A series of AI scientific agents developed by the institute can already process experimental data, review literature, design experimental procedures, and predict molecular interactions. Especially in fields like new drug development— which are high-cost, long-cycle, and interdisciplinary— such systems are expected to compress decision-making processes that once took years into seconds, significantly reducing the cost of new drugs and making them available to patients faster.
Reversing the Aging Clock
Retro Biosciences, a U.S.-based company deeply engaged in this field, is trying to use AI to crack the code of aging.

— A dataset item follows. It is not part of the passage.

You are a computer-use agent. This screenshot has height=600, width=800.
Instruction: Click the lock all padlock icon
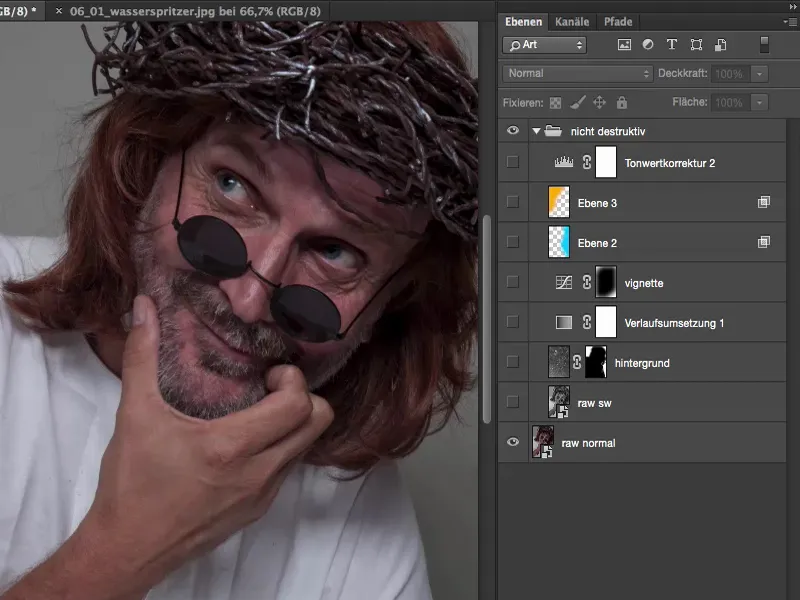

Inspired by protein language models, Joe Tsien-Lacroix, the company’s CEO, believes that similar technologies can be extended to the study of more biological data. His team is focusing on cellular aging— a process accompanied by protein dysfunction, which eventually leads to age-related diseases such as cancer and Alzheimer’s disease. Reversing aging requires understanding how cells regulate millions of proteins, a task far beyond human capability.
In collaboration with OpenAI, Retro has developed generative models capable of understanding protein mechanisms. Using these models, the company has improved the “Yamanaka factors”— a set of genes that can reprogram cells to return to a youthful state— increasing their reprogramming efficiency by up to 50 times. Once widely applied, cell reprogramming technology may enable the human body to achieve biological rejuvenation, delaying or even reversing the aging process.
However, AI also brings about the “black box” problem. After all, no one can explain its decision-making mechanism step by step, which makes many people feel uneasy. Currently, people can still choose to wait and see. But as AI continues to integrate into medicine, it is gradually becoming an unavoidable force. Perhaps in the near future, when faced with treatment plans provided by AI, people will not just “have to try” them, but will see them as a new opportunity to extend life and improve health.